The information about the think tank was included in a trove of Israeli documents released this summer after Israel’s new coalition government appointed a different ministry leader, who dropped the bureau’s longstanding stance of rebuffing public-records requests from reporters. The broader documents show grants from the ministry and an affiliated company, Concert, to American groups totaling more than $6 million over three years, some of which, experts say, should have been disclosed under FARA. Read the full story about the ministry’s financing of pro-Israel groups here.

Founded in 2003, the institute publishes research papers about antisemitism in the West and the Arab world, with a particular focus on academia and campus issues. Several prominent Jewish figures are affiliated with the group: Natan Sharansky, the former Soviet refusenik, Knesset member and leader of the Jewish Agency, is its chair, and Abe Foxman, the former longtime head of the Anti-Defamation League, is on its board of directors. Several of the group’s publications discuss how criticism of Israel can turn antisemitic.

Like many nonprofits, the institute has separate legal entities in several countries, enabling donors to receive local tax benefits. The institute told The Forward that the ministry money went to one of those affiliates, though it would not say which one; and that the grant was $123,000, not $445,000.

But the Canadian Jewish News reported last year that the institute’s director, Charles Small, told prospective donors that the Israeli government had pledged $1.3 million over three years to his group.

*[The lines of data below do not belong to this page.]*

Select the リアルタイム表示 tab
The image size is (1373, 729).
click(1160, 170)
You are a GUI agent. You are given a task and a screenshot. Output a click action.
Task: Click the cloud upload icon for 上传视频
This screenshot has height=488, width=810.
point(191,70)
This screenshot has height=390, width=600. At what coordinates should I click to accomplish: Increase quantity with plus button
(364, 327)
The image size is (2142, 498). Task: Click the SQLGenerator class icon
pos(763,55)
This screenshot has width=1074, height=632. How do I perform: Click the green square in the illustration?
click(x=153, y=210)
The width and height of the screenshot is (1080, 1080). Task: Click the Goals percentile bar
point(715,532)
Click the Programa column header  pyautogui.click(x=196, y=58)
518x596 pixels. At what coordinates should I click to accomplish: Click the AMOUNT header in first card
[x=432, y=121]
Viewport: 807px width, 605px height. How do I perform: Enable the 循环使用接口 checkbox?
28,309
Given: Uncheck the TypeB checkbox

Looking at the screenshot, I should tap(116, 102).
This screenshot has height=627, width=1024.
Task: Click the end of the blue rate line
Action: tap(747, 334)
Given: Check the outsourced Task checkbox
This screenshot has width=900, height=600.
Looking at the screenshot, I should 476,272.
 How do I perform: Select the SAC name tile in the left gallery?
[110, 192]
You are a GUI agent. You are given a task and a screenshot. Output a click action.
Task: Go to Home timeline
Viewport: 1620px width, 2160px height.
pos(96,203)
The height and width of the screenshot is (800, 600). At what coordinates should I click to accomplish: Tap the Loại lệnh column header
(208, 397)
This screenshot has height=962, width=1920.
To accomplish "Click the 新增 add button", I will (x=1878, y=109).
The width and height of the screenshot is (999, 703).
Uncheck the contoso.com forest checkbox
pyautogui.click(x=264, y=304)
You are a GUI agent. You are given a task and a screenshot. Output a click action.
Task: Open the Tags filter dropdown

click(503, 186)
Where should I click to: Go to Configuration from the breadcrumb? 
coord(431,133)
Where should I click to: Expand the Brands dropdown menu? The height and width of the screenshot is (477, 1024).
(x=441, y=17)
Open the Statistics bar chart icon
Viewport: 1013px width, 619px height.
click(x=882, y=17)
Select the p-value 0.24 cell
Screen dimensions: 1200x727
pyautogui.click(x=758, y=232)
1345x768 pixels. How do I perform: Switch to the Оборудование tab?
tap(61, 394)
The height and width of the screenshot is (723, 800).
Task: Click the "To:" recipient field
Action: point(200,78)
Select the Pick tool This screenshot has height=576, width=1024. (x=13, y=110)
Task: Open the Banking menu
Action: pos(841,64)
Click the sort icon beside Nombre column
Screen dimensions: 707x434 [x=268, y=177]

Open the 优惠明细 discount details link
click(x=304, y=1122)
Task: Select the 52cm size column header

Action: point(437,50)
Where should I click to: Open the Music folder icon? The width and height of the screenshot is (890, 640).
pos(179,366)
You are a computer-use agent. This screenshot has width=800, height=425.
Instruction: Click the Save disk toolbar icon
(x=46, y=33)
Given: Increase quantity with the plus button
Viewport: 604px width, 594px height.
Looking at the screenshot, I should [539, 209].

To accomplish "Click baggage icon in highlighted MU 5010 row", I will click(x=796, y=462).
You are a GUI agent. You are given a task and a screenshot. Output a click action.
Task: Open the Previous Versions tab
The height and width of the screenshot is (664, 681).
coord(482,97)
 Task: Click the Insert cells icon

Sima Vaknin-Gil, the ministry’s director-general from 2016 to early 2020, is now a member of the think tank’s board of advisors, but there are no other connections to the Israeli government listed on its website. Disclosures of Israeli government payments also do not appear in ISGAP’s research reports that focus on allegedly antisemitic criticism of Israel. For example, the fact that the Israeli government gave the group money is not mentioned in a May 2020 document titled “Follow the Money.”

Small presented that paper’s preliminary findings at a June 2019 summit about fighting antisemitism hosted by the Department of Justice.

Although the think tank had not previously been publicly forthcoming about its financial ties to the Israeli government, a spokesperson said in a statement to the Forward that it was “proud” to have received government grants.

“We are pleased and honored to have been awarded funds from the Government of the State of Israel to research and develop strategies to combat antisemitism,” the statement continued. “The increase of antisemitism is not a Jewish or Israeli parochial problem, but is a matter of human rights and democratic principles.”